## Stored data
# # # # # # #

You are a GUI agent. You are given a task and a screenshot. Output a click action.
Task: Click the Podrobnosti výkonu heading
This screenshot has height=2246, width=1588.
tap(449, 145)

# # # # # # #

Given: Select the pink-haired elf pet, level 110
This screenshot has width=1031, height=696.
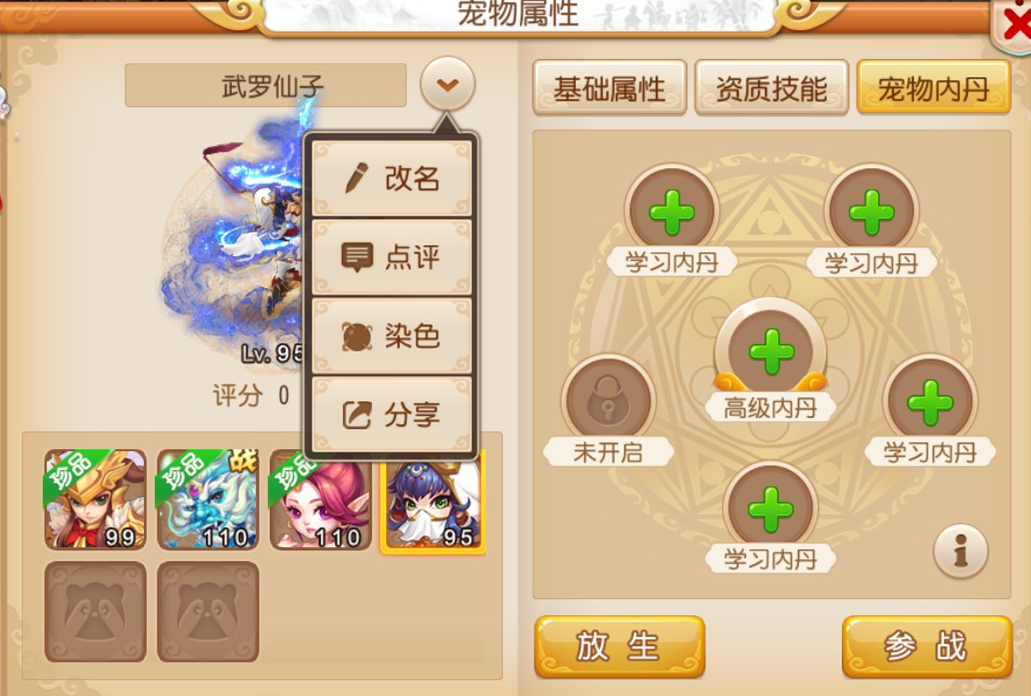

# # # # # # #

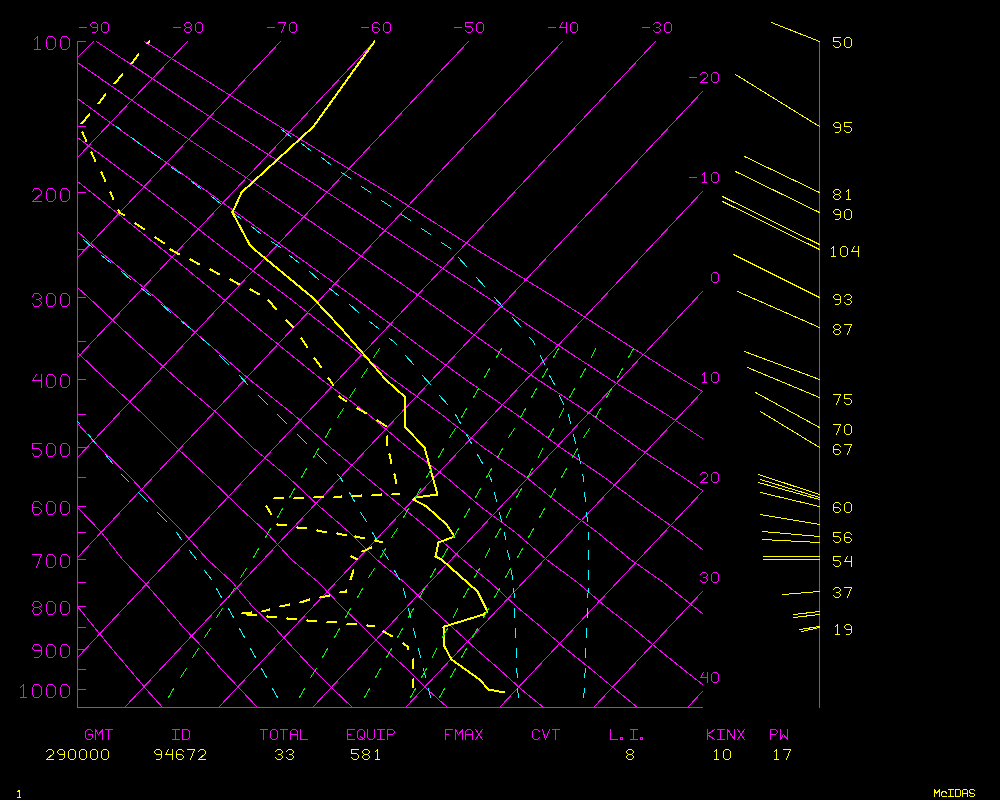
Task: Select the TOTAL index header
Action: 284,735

# # # # # # #

## Aim of the task
Please return the lines above that run from the line containing "Given: Select the" to the line containing "This screenshot has width=1031, height=696.", inclusive, exactly and with no other lines.

## Written response
Given: Select the pink-haired elf pet, level 110
This screenshot has width=1031, height=696.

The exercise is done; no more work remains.